* MATERIAL FOR THIS TASK:

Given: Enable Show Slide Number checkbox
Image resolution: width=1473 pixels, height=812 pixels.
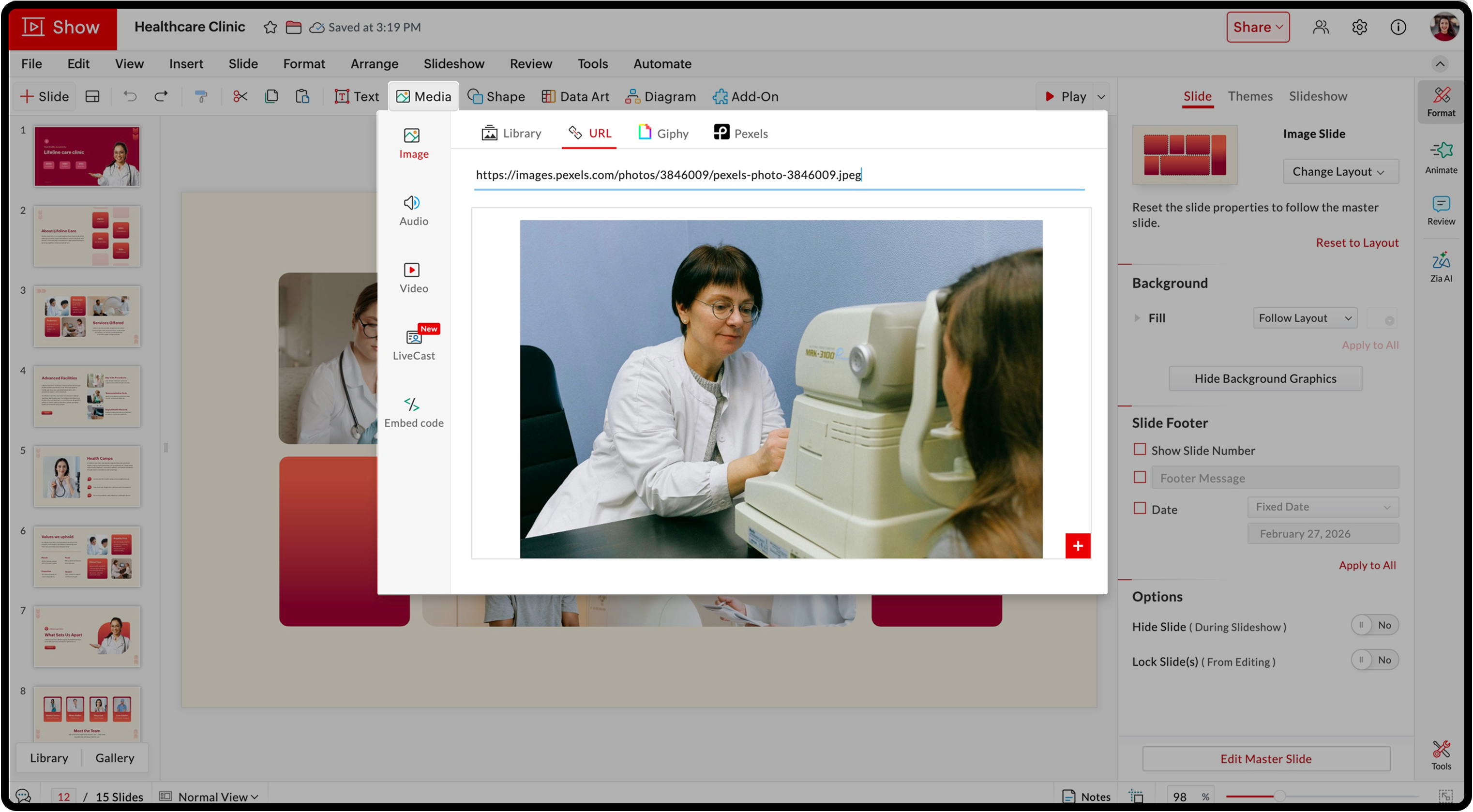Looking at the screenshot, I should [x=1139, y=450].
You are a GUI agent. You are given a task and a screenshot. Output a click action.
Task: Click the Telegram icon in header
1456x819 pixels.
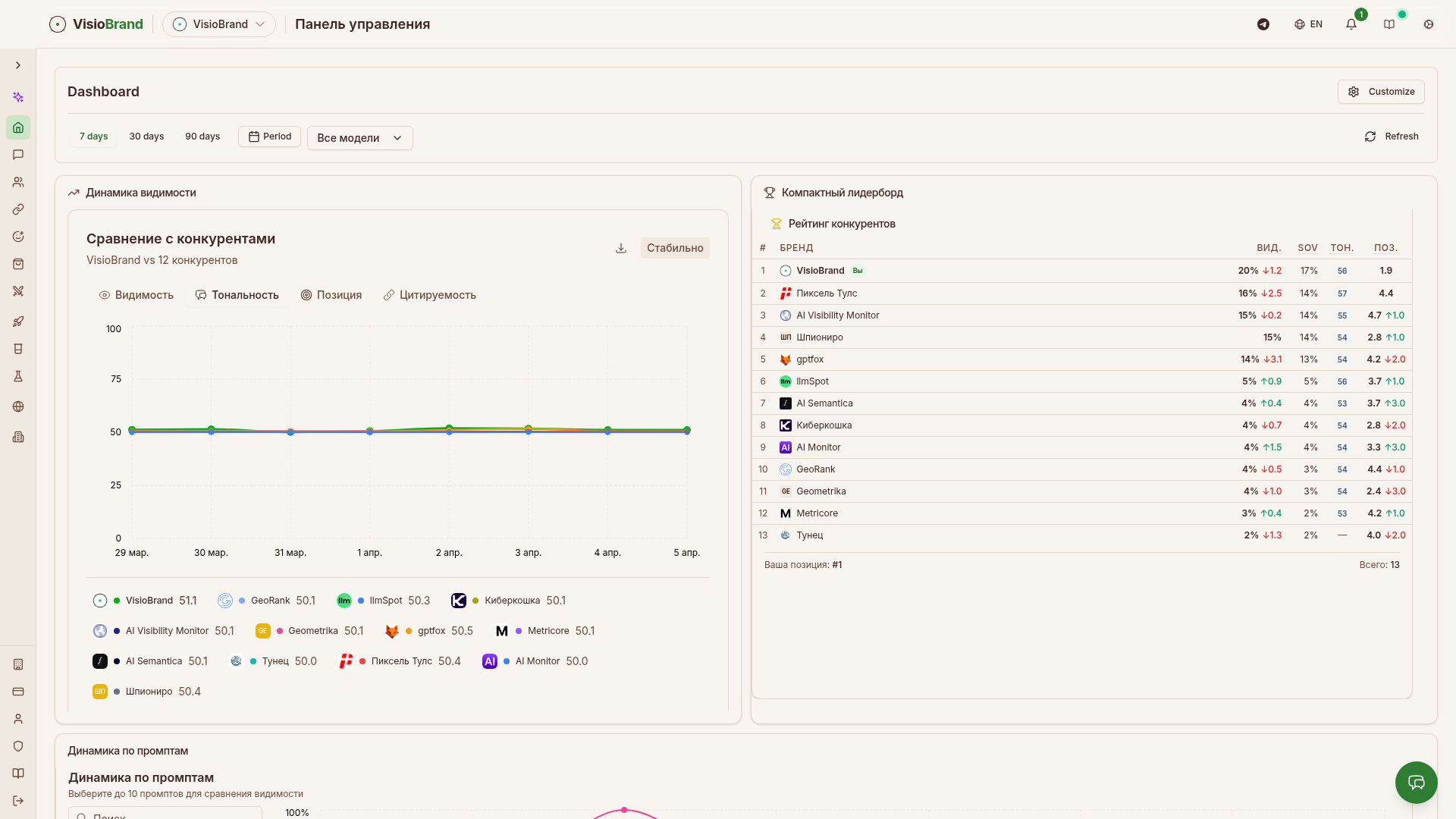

* TASK DESCRIPTION:
Output the entries verbatim but drop the images.

* TASK RESPONSE:
Given: Enable Show Slide Number checkbox
Image resolution: width=1473 pixels, height=812 pixels.
Looking at the screenshot, I should [x=1139, y=450].
You are a GUI agent. You are given a task and a screenshot. Output a click action.
Task: Click the Telegram icon in header
1456x819 pixels.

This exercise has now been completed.